--J'achevais de lire ta lettre, dit Léontine; un peu plus et tu la précédais.....

--Nous n'avons pas le service de la malle tous les jours, vois-tu, là-bas, dans nos forêts.....

--Non, mais vous avez la paix, le calme, le bonheur..... n'est-ce pas?

--Tous les jours, ma bonne Léontine.... Viens voir cela.

Mademoiselle Villor fit une bonne provision de livres de classe, alla prendre conseil du Surintendant de l'Instruction publique, et se remit en route pour St. Raymond. Léontine l'accompagnait.

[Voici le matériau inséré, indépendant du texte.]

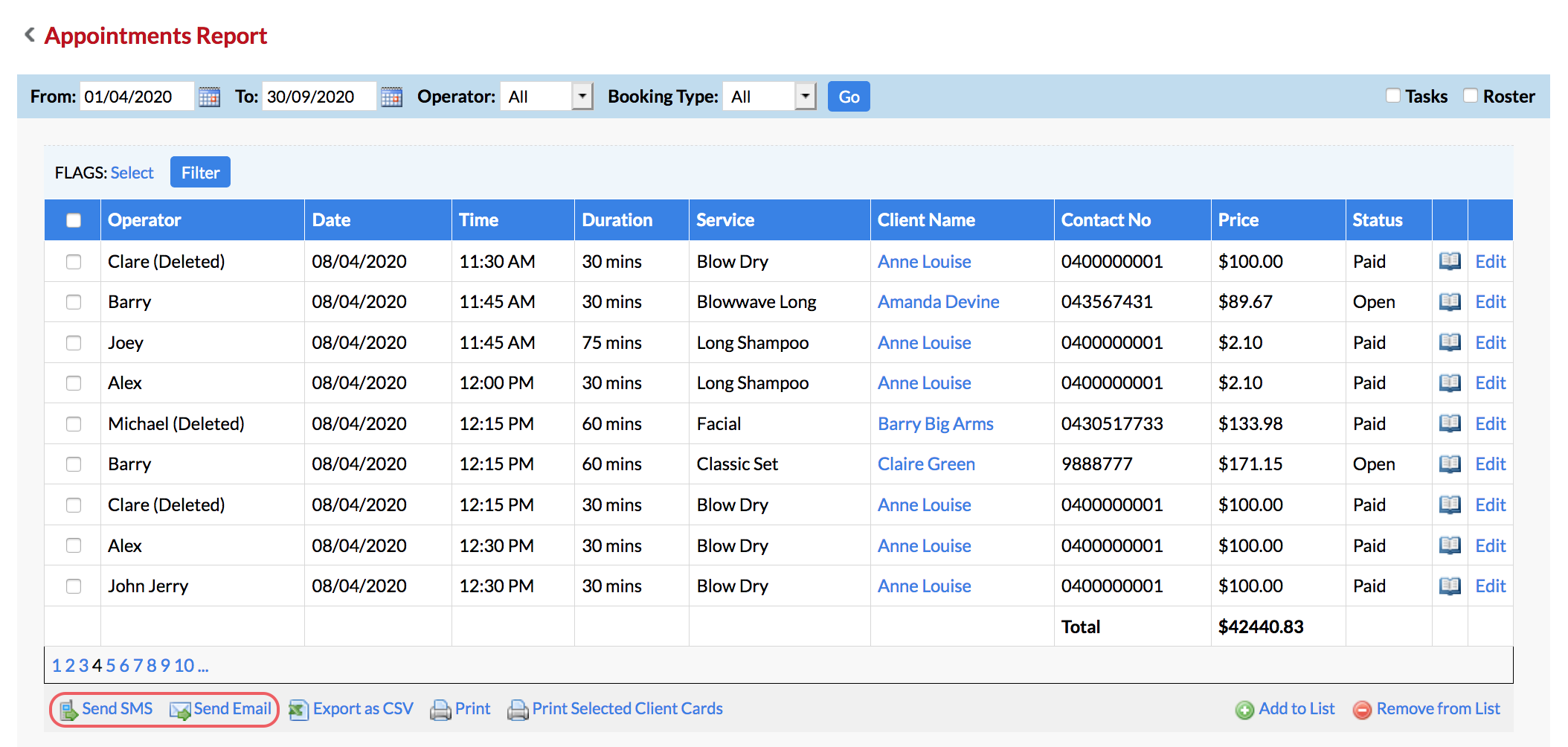
Task: Click the Send SMS icon
Action: tap(70, 708)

Madame D'Aucheron, qui ne détestait pas d'être seule, vu la disposition d'esprit où elle se trouvait et l'attente des nouvelles qui devaient venir, ne fit aucune objection à son départ.

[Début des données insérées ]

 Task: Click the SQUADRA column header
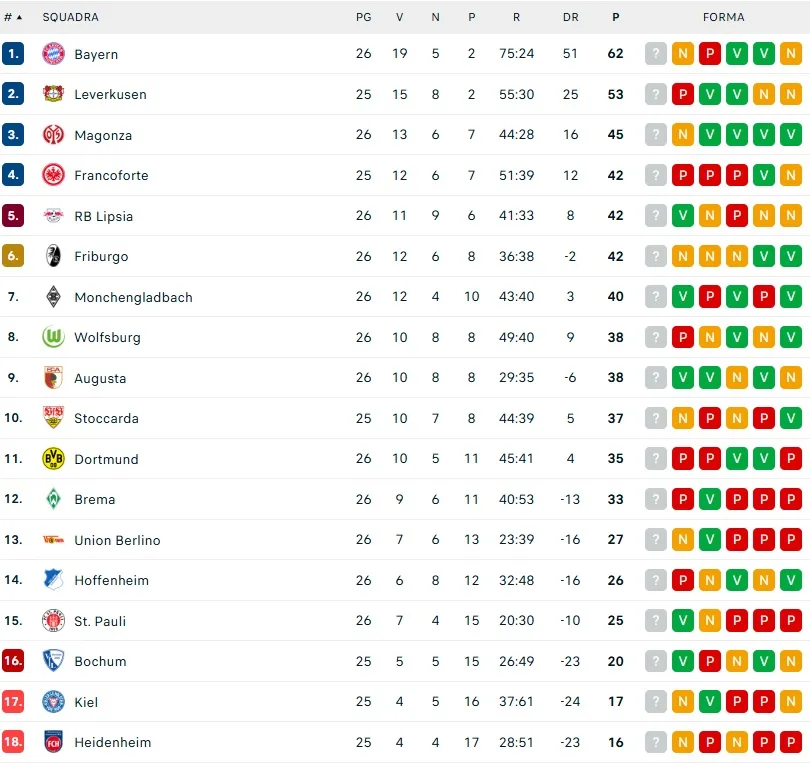coord(70,17)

Quand la voiture qui les emmenait fut sur le monticule qui domine le village, Ida chercha des yeux la maison de Rodolphe, et la montrant du doigt à Léontine.

--Là-bas, par de là l'église, sous les grands pins noirs..... Vois-tu?

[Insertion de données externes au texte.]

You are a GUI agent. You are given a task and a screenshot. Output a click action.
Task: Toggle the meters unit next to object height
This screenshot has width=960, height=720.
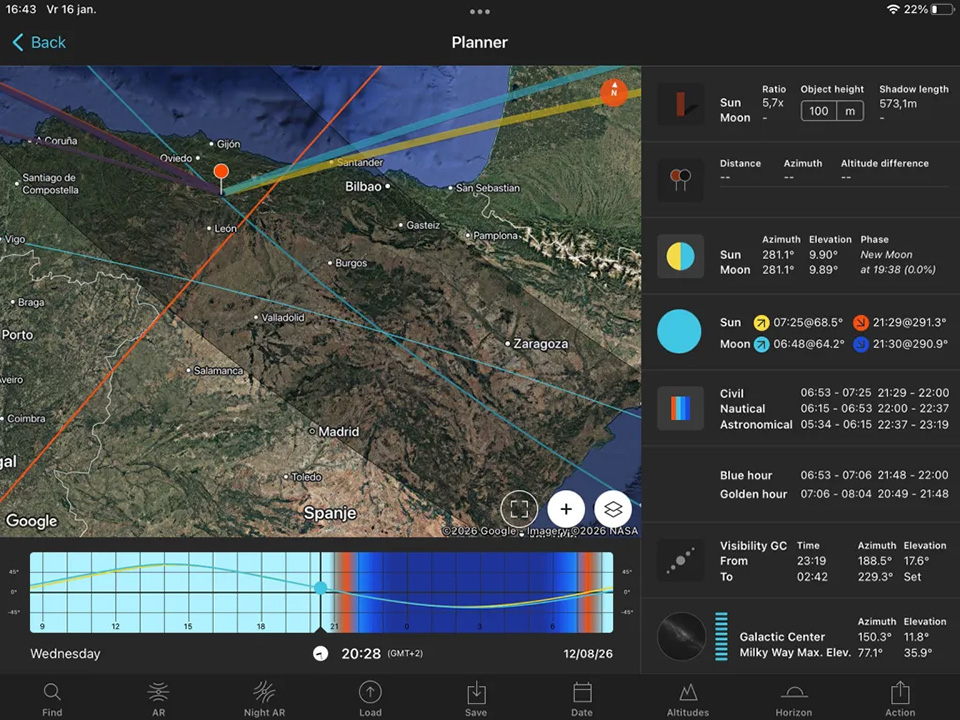pyautogui.click(x=851, y=111)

Léontine ne voyait pas, des larmes voilaient ses regards. On descendit la côte escarpée et on traversa le village au grand trot du cheval. Une voisine que mademoiselle Ida avait laissée avec sa mère vint ouvrir en souriant.

--Tout va bien ici puisque vous souriez, mademoiselle Clémence, observa l'amie de Léontine.